Old codger reading aloud, unintelligibly [yes, Marc, he can read from Blake]. Two ladies taking tea, murmuring with pinched noses. Three children, fidgety, shushed by the ladies and the codger.
Disreputable looking handyman, in whiskers and a smock, shuffles through. Surreptitiously hands the children an engraving of … something the audience can see, the Wise Cow or the King of Cats… “Watch,” he tells the children, and as he shuffles off, the engraving vanishes in flame.
He returns and gives one child a music box. “Listen,” he says, and the child opens it. It plays the Inn theme, and the child is shushed. The old codger goes to the harmonium and begins playing “Jerusalem,” badly. The handyman comes in and stops him, with an “Out of Order” sign, indicating he needs to repair it. He plays a couple of bars of “Blake Calls for Fire.” The lighting struggles to change, as probably it does each time Blake’s magic threatens reality.
The handyman turns his back to us, and when he turns around, he sheds his whiskers and smock and is revealed as William Blake. “Believe,” he says to the children. He spreads his wings (!) and soars into the space center stage. He beckons the children as “William Blake’s Inn” begins, more eerie than I’ve got it scored at the moment.

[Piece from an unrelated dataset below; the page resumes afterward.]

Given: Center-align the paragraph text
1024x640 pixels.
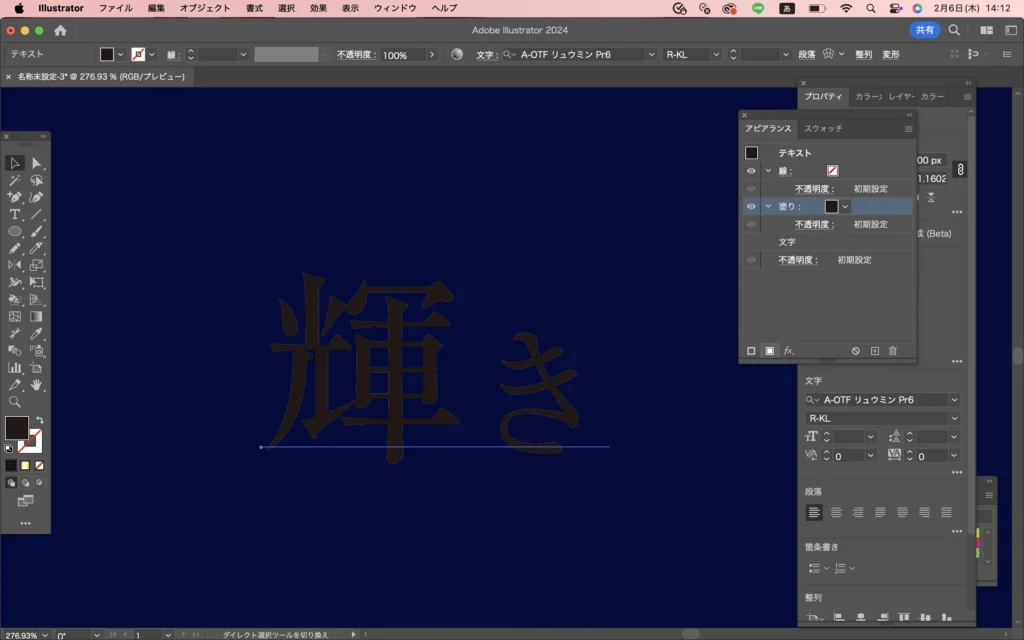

At “Two mighty dragons brew and bake,” the couch where the two ladies are sitting turn into the dragons. The ladies themselves sprout wings and become the “two patient angels.” The feathers from their shaken linens bloom into the snowstorm. Other children can be dimly seen playing in the snow. The Inn pulsates with light here and there.
And then it all fades. Blake soars away and vanishes. The dragons turn back into the couch, the wingless ladies take their tea, and the old codger finishes wheezing out the last two bars of Jerusalem on the harmonium, now without its “Out of Order” sign.
The children are left to find their way to the Inn, now the only reality they want to see.